Os turbulentos bastidores incluem um novo adiamento na estreia, dessa vez por causa da pandemia de covid-19, a desistência da Disney (dona do estúdio que filmou, a Fox) de lançar nos cinemas, jogando o abacaxi para o colo da Netflix, e uma outra reportagem explosiva, agora do Hollywood Reporter: ex-empregados acusaram o produtor Scott Rudin de ser agressivo e intimidador. Ele pediu desculpas por suas atitudes.

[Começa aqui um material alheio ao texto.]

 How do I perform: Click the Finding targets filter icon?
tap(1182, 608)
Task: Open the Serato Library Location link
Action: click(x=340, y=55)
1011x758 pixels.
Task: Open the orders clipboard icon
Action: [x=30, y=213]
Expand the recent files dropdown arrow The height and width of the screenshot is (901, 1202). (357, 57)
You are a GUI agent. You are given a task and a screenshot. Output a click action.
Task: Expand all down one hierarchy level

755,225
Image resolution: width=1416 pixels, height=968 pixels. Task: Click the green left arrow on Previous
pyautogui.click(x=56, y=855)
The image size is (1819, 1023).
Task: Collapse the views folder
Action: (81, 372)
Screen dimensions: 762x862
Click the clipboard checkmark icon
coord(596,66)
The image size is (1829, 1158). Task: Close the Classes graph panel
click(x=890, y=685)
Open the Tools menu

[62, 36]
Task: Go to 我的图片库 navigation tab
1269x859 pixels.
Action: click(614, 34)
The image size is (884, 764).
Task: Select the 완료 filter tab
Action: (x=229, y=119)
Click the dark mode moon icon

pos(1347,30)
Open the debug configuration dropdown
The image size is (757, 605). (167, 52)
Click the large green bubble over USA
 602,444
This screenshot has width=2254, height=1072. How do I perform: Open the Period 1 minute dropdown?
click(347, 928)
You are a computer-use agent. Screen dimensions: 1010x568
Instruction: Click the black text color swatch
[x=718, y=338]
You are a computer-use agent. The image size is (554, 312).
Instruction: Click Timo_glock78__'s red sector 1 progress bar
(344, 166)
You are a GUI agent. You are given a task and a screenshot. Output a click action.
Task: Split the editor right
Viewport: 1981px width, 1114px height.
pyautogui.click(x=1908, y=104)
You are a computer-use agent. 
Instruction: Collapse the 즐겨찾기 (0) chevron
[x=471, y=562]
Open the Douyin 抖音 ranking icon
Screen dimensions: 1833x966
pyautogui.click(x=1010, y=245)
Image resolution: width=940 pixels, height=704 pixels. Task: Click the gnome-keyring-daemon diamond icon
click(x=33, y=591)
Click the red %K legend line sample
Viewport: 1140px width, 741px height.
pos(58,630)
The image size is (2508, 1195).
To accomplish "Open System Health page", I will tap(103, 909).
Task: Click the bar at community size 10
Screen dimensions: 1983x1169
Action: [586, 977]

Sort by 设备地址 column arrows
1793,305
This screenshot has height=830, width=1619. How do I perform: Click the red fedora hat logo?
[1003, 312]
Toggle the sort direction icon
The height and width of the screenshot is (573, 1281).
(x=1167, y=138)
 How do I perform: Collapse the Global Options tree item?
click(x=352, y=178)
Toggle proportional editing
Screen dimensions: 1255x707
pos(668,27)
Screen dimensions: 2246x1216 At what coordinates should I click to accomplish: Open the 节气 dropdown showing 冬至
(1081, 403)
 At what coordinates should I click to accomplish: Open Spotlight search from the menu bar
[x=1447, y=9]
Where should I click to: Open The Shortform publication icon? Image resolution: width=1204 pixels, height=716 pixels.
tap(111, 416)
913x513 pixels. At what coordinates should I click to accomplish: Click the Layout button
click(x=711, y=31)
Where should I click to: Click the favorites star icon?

Tudo isso talvez virasse folclore se A Mulher na Janela fosse um filme bom. Mas não é. O enredo, por um lado, revela-se banal em demasia, com plot twists previsíveis, e, por outro, implausível (evitarei spoilers, em respeito aos que tiverem tempo e coragem para assistir). O estilo da direção é irregular: no início, Joe Wright aposta nas cenas dos clássicos assistidos por Anna como, no mínimo, comentários sobre as situações vivenciadas por ela, mas depois isso é simplesmente abandonado. As atuações são assustadoras, no mau sentido. Amy Adams mostra-se mais perdida do que sua personagem, Gary Oldman entra e sai de cena sem deixar nada além do que um xingamento carregado de sotaque inglês (seria uma piada interna a respeito de Dan Mallory?), o jovem Fred Hechinger, que faz o problemático filho adolescente do casal vizinho, deve ter ficado envergonhado por suas caretas e por seus diálogos, e Julianne Moore... Bem, Julianne Moore parece ter aceitado o papel para poder gritar ou dar risadas ridículas.
Meu veredicto? Vejam Janela Indiscreta, disponível no Google Play e no YouTube.